Port-au-Prince, le 24 juin 2026 – L’Opposition Progressiste haïtienne condamne avec la plus grande fermeté les violences exercées par la Police Nationale d’Haïti (PNH) contre les étudiants de la Faculté de Médecine de l’Université d’État d’Haïti (UEH), dispersés à coups de gaz lacrymogènes alors qu’ils manifestaient pour réclamer la relocalisation de l’Hôpital de l’Université d’État d’Haïti, plus connu sous le nom d’Hôpital Général.
Cette mobilisation étudiante visait à attirer l’attention des autorités sur une situation devenue intenable. Depuis plusieurs années, l’Hôpital Général, principal centre hospitalier universitaire du pays, est confronté à une crise profonde qui compromet à la fois la formation des futurs médecins et l’accès de la population à des soins de santé de qualité.
La revendication des étudiants apparaît d’autant plus légitime que les locaux historiques de l’Hôpital Général ont été gravement affectés par l’insécurité qui sévit dans la capitale. Sabotés par des groupes armés, les bâtiments ont progressivement été abandonnés tant par les autorités publiques que par les résidents de la zone. Situé au cœur de Port-au-Prince, cet espace figure désormais parmi les territoires perdus sous le contrôle de la coalition criminelle « Viv Ansanm », symbole de l’effondrement de l’autorité de l’État dans plusieurs quartiers stratégiques du pays.

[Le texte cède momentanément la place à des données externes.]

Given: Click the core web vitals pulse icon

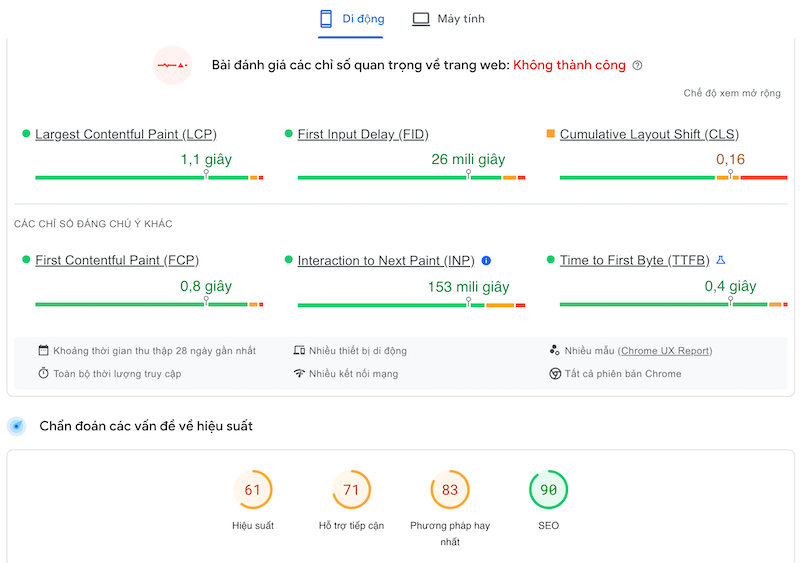Looking at the screenshot, I should (172, 66).
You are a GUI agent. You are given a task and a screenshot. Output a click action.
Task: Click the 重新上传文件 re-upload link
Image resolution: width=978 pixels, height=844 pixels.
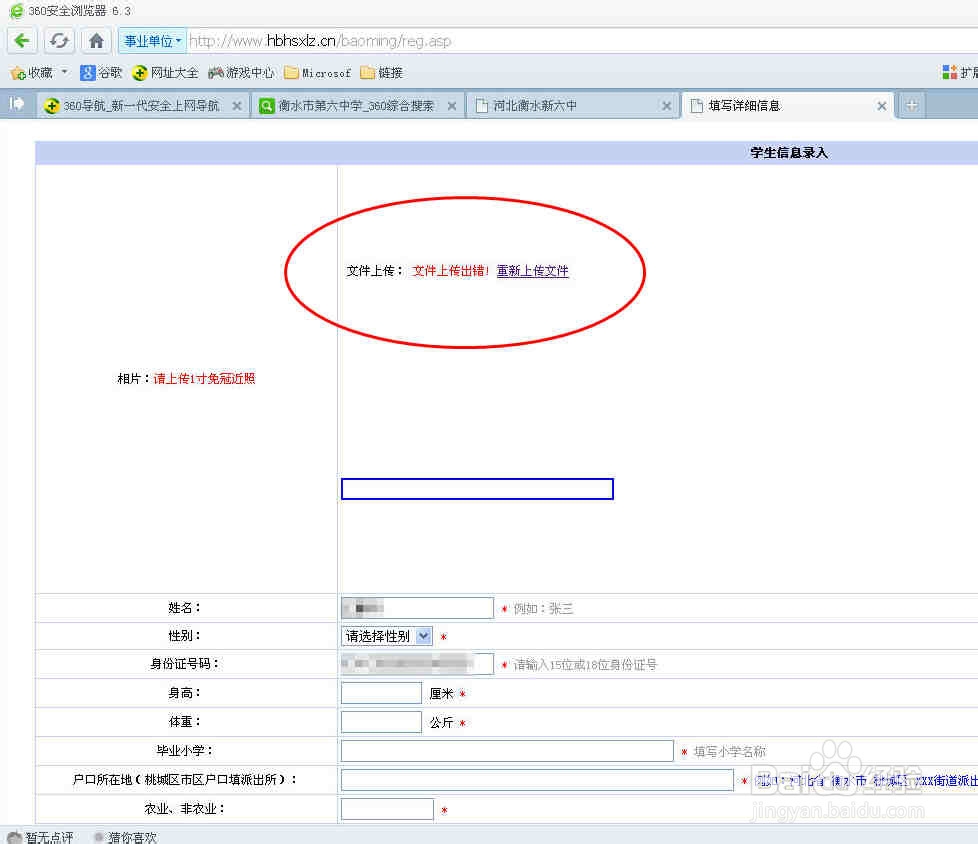[x=532, y=271]
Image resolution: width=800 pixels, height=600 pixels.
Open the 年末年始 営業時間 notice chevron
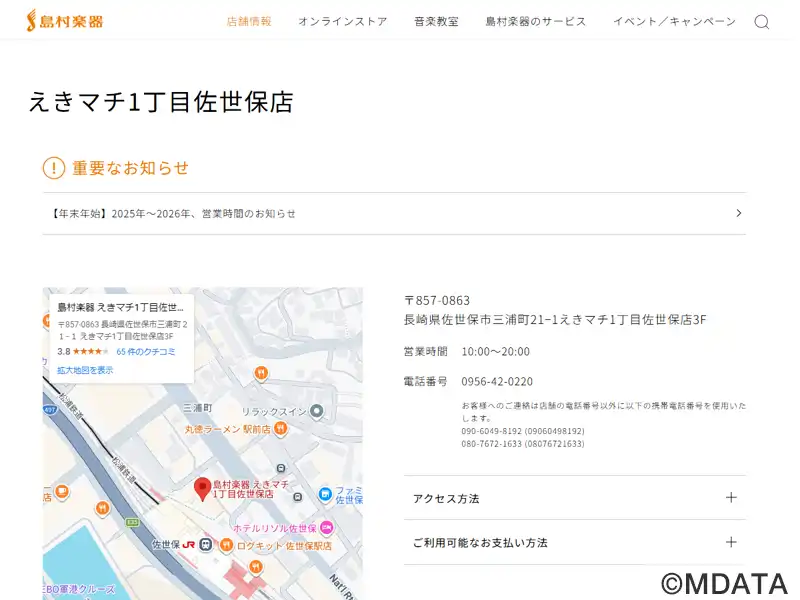click(x=738, y=213)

Dans ce contexte, l’Opposition Progressiste haïtienne estime que la demande de relocalisation de l’Hôpital Général constitue une nécessité nationale et non une simple revendication corporatiste. Garantir aux étudiants en médecine un environnement sécurisé pour leur apprentissage et permettre aux citoyens d’accéder à des infrastructures sanitaires fonctionnelles relèvent de la responsabilité fondamentale de l’État.
L’Opposition Progressiste déplore que la réponse apportée à cette mobilisation pacifique ait été la répression. Dans toute démocratie, les étudiants ont le droit de faire entendre leur voix et de défendre l’avenir de leur profession sans craindre d’être victimes de violences policières. Le recours aux gaz lacrymogènes contre de jeunes universitaires venus porter une revendication légitime soulève de sérieuses interrogations sur le respect des libertés publiques et du droit à la manifestation.
L’Opposition Progressiste haïtienne exprime sa pleine solidarité avec les étudiants victimes de ces actes et soutient leur appel à la justice. Elle réclame l’ouverture d’une enquête indépendante afin de faire toute la lumière sur les événements survenus lors de cette manifestation et d’identifier les responsabilités éventuelles.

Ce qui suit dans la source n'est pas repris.